Los dos enanos bajaron corriendo las últimas escaleras y se unieron a las tropas en el patio interior. Con un asentimiento de Balin, las grandes puertas de madera chirriaron y se abrieron lentamente. Las filas de guerreros del clan fueron saliendo hasta posicionarse delante del muro exterior. Juntos, los enanos de Balin y Kurgaz formaron un muro de escudos y barbas, cuyos ornamentos brillaban al sol del amanecer. Kurgaz miró al enemigo a la cara en ese momento: ciertamente, demonios y elfos habían unido sus fuerzas ése día. Los flancos eran cubiertos por jinetes elfos armados con ballestas, acompañados por terribles máquinas lanzavirotes. En el centro, una mancha roja ocupaba un espacio privilegiado: los caballeros del caos, los temidos jinetes de Khorne. Su runa, grabada en las armaduras y monturas, latía como un corazón vivo. Al frente de la unidad, una poderosa figura se alzaba incluso por encima de los corpulentos caballeros, un campeón del caos, un enviado del dios de la sangre. Kurgaz experimentó una sensación de miedo y odio, que se reflejó en una sombría sonrisa en su rostro. Giró su rostro para mirar a su primo, al frente de sus orgullosos barbaslargas. La mirada de Balin valía más que mil palabras: el campeón era para él. Si lo hubiera tenido enfrente, Kurgaz le hubiera advertido del mal augurio que lo acompañaba ése día, y del respeto y consideración que valían tan imponente presencia. Sin embargo, Balin ya dirigía a sus enanos hacia dicha unidad, entonando viejos cánticos de guerra. Kurgaz dio media vuelta y habló a sus enanos.

- Amigos míos, fieles compañeros de innumerables batallas.
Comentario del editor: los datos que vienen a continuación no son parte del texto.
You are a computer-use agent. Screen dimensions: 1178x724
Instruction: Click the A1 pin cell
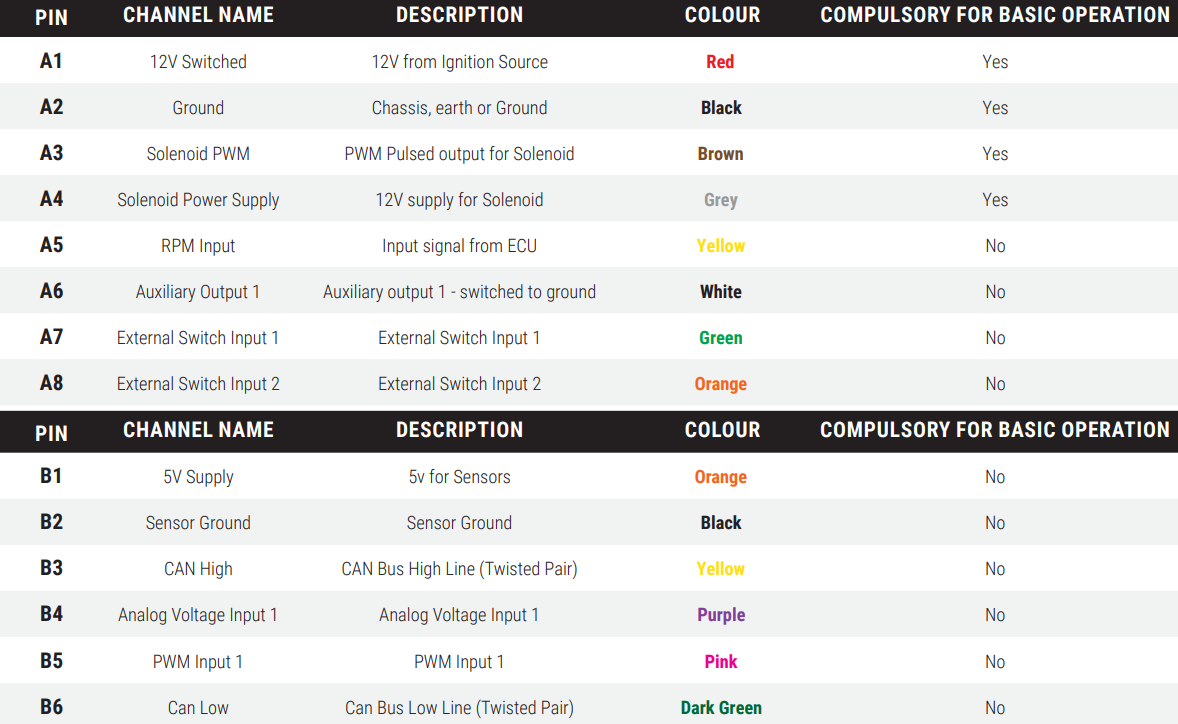coord(51,61)
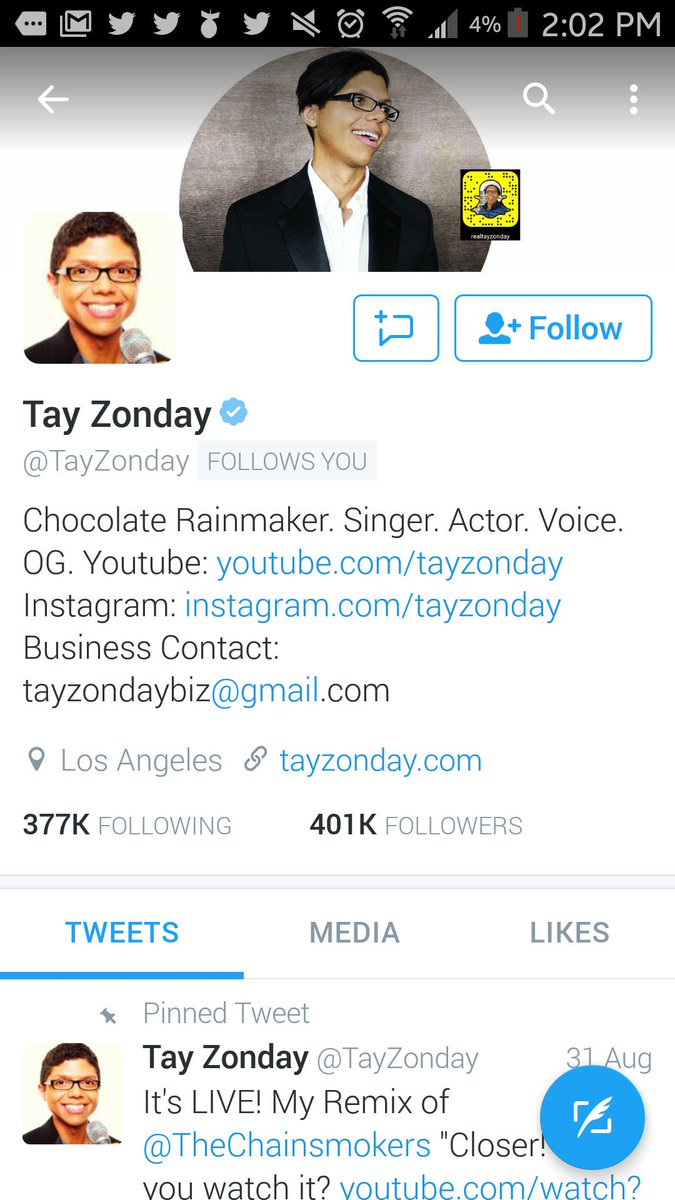The width and height of the screenshot is (675, 1200).
Task: Open instagram.com/tayzonday link
Action: click(373, 605)
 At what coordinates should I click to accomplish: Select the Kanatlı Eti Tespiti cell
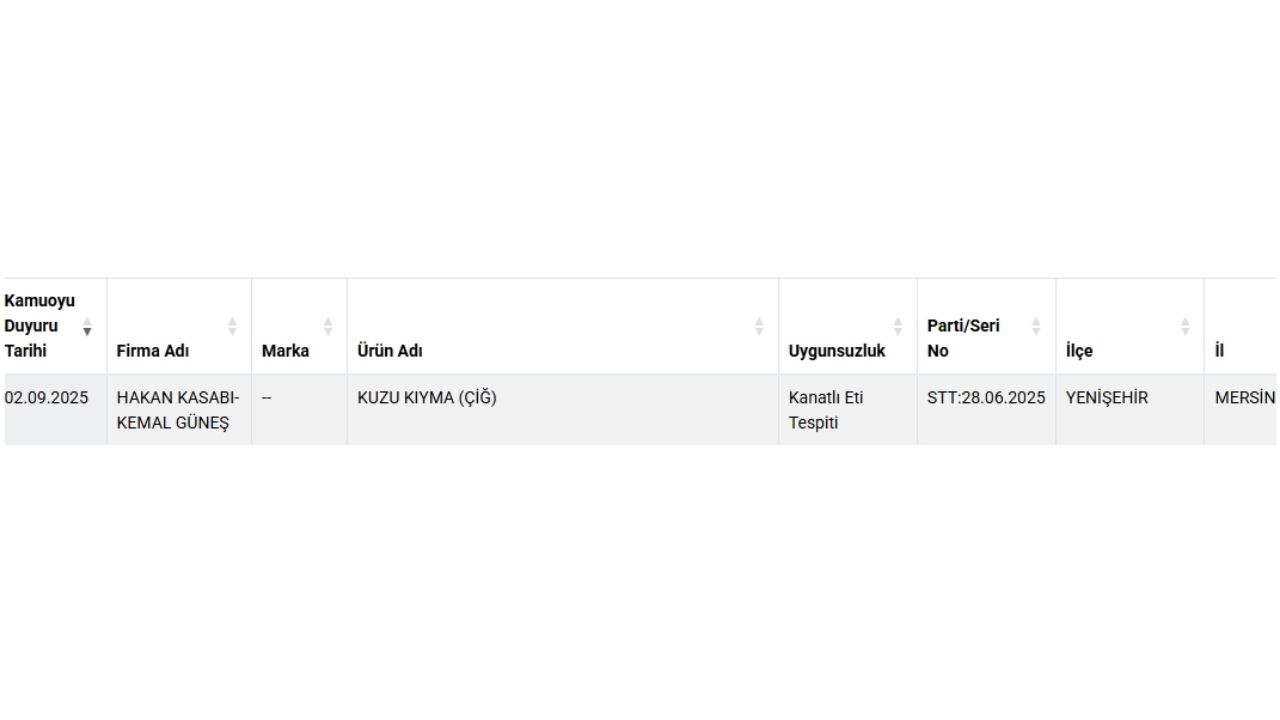tap(848, 410)
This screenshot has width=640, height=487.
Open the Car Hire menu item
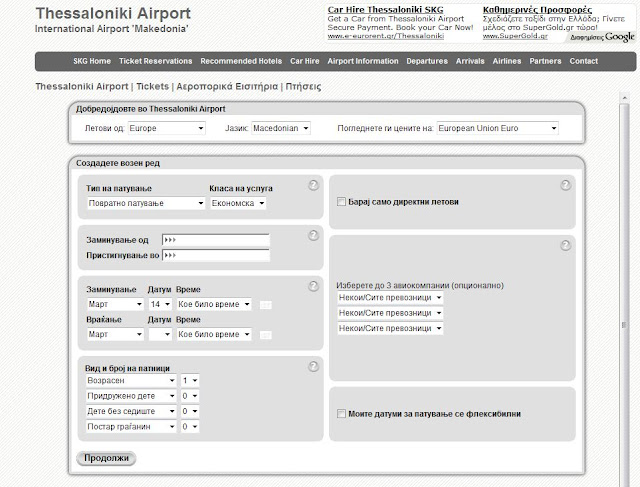click(x=303, y=61)
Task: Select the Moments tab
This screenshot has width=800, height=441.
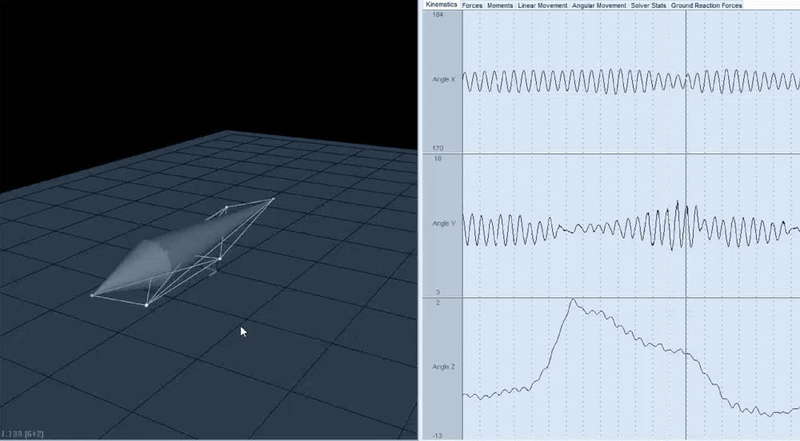Action: [x=500, y=5]
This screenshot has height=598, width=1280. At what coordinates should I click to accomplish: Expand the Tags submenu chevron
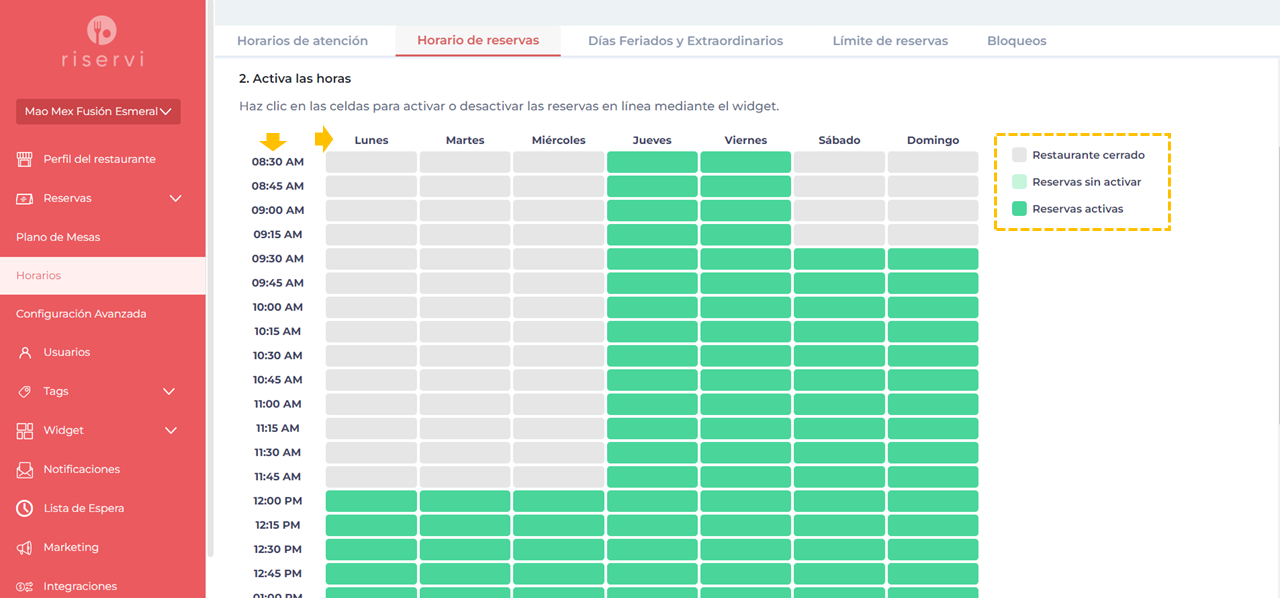[169, 391]
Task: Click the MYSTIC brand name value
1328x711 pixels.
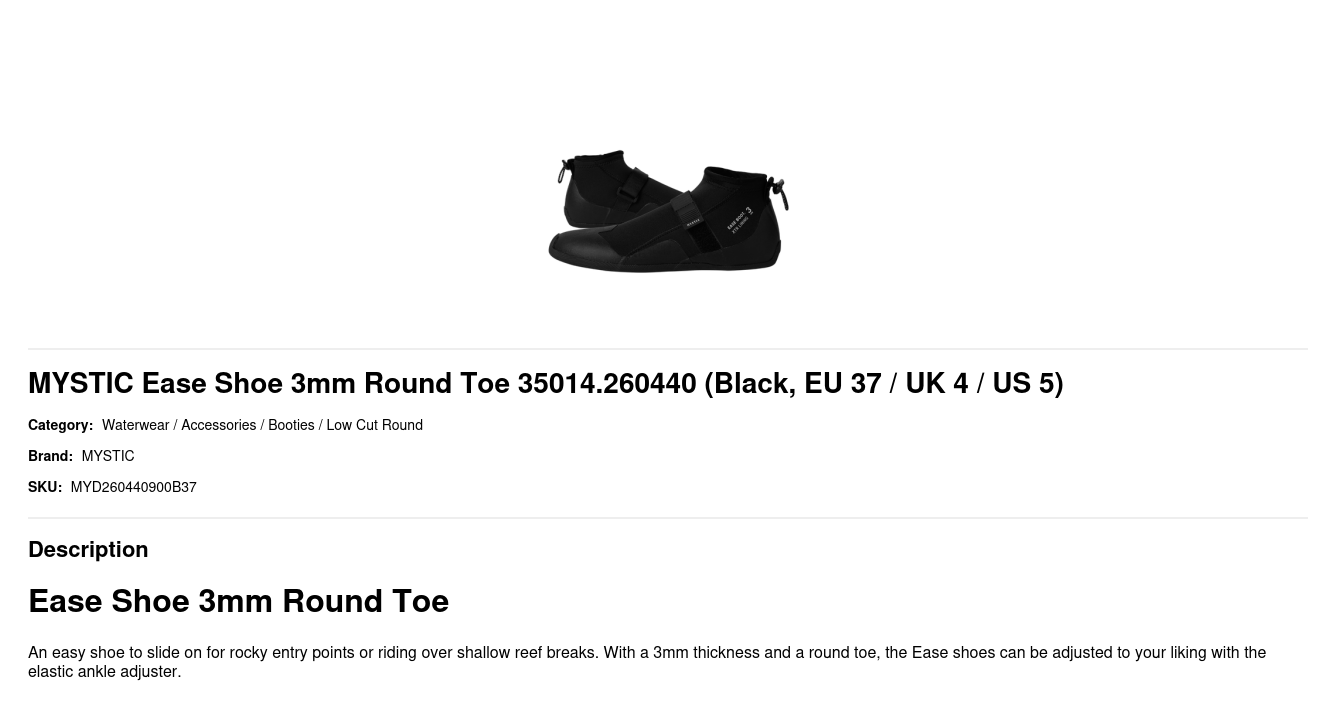Action: pos(108,456)
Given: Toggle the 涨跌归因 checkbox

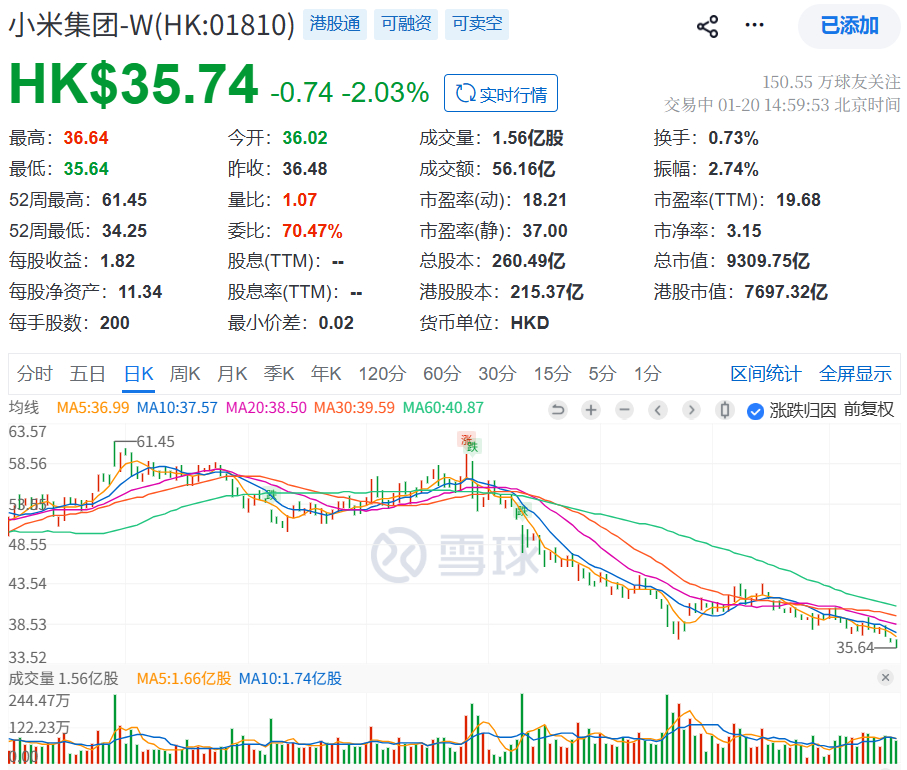Looking at the screenshot, I should 756,410.
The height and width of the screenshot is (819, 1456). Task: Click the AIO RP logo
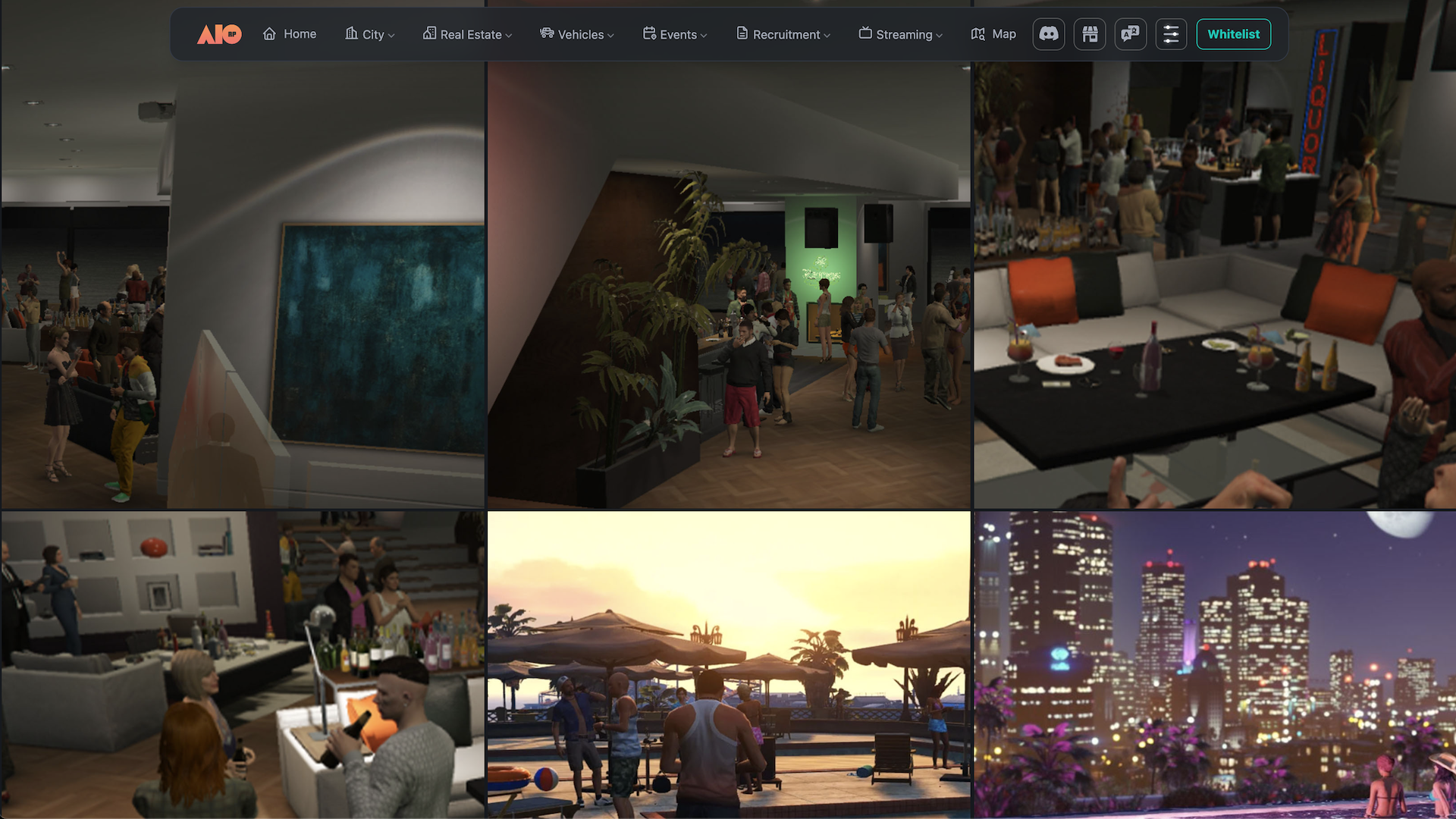point(219,34)
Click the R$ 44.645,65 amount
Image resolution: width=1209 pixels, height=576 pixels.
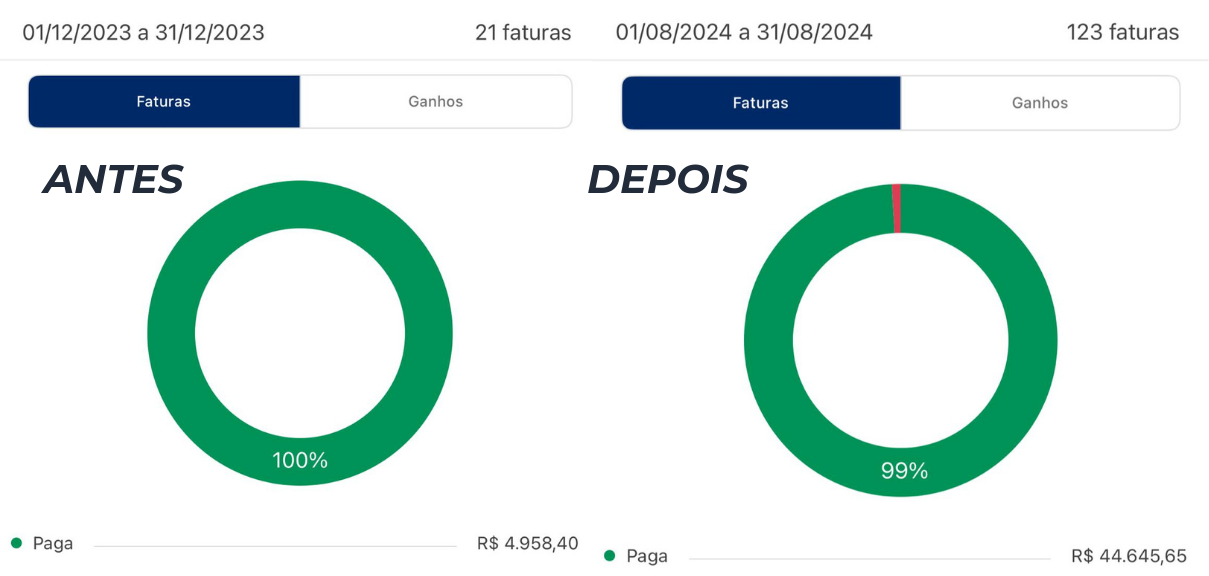[x=1129, y=556]
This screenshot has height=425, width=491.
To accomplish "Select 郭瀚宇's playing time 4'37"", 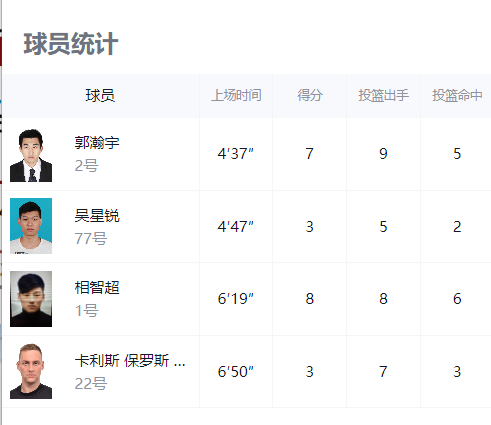I will pyautogui.click(x=236, y=154).
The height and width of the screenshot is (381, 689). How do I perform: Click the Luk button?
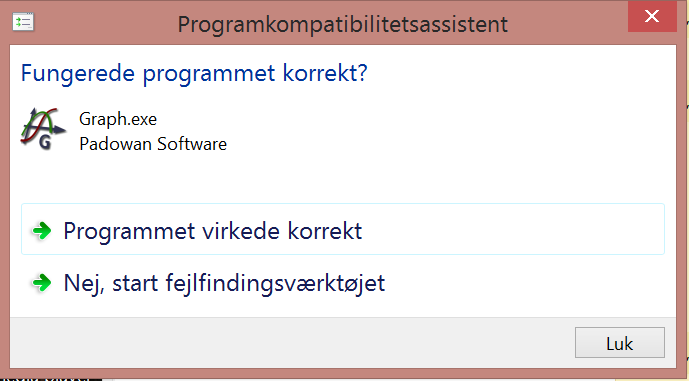[620, 343]
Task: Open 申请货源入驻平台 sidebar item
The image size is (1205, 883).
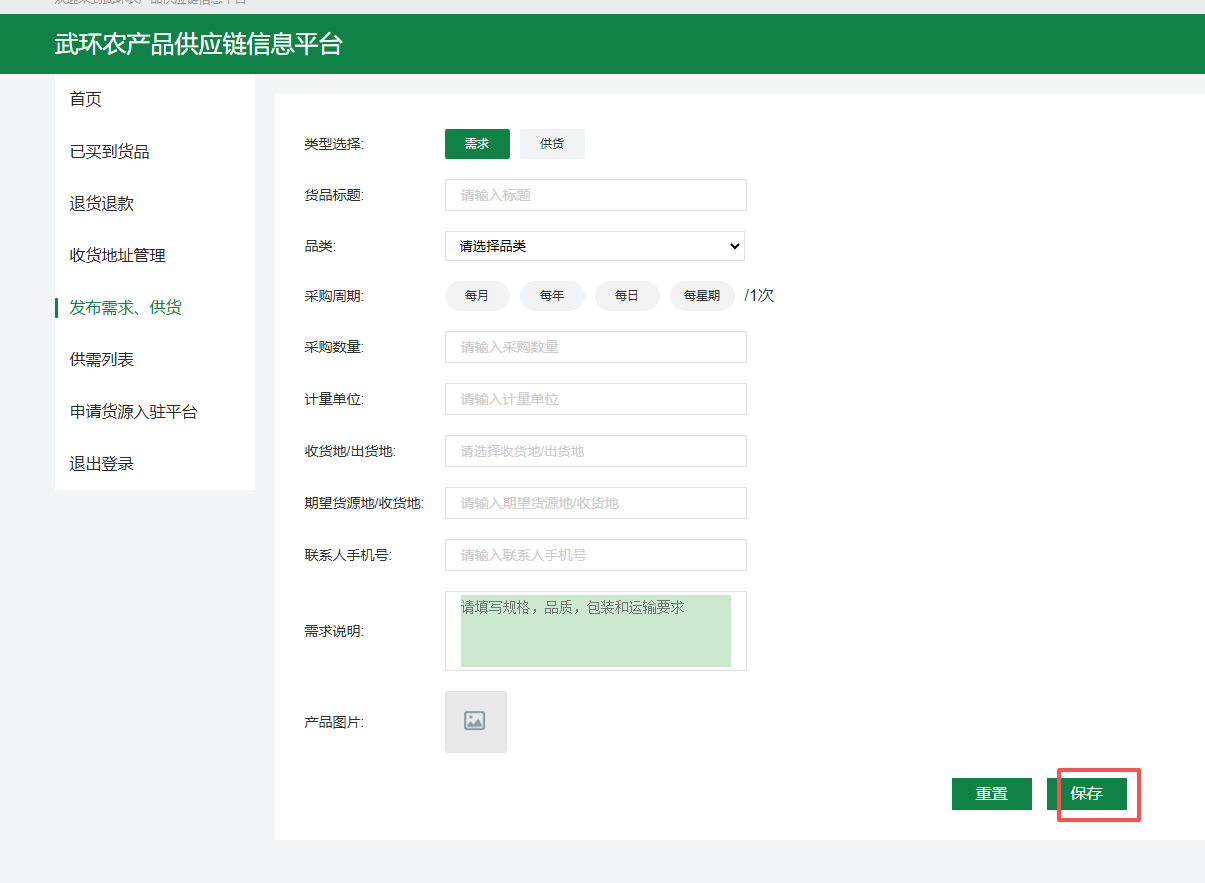Action: tap(134, 412)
El enemigo se halla hoy aquí para echarnos, para profanar nuestros templos y para arrasar nuestras ciudades. – el pesimismo parecía empezar a florecer en los rostros de los menos experimentados guerreros del clan -. Pero este amanecer será grabado en el Damaz-Kron como un día de celebración, ¡pues hoy saldaremos numerosos agravios pendientes desde generaciones! ¡Vamos a enseñarles a esos bastardos la furia de los hijos de las montañas!

Un grito de júbilo se alzó des del ejército enano. Una a una, las unidades de guerreros fueron marchando hacia la batalla con renovado orgullo. Kurgaz volvió a su puesto, frente a sus martilladores, y con un gesto de su martillo, señaló a los verdugos elfos que los aguardaban al otro lado del campo de batalla. Como uno solo ser, los enanos emprendieron la marcha hacia el enemigo sin temor.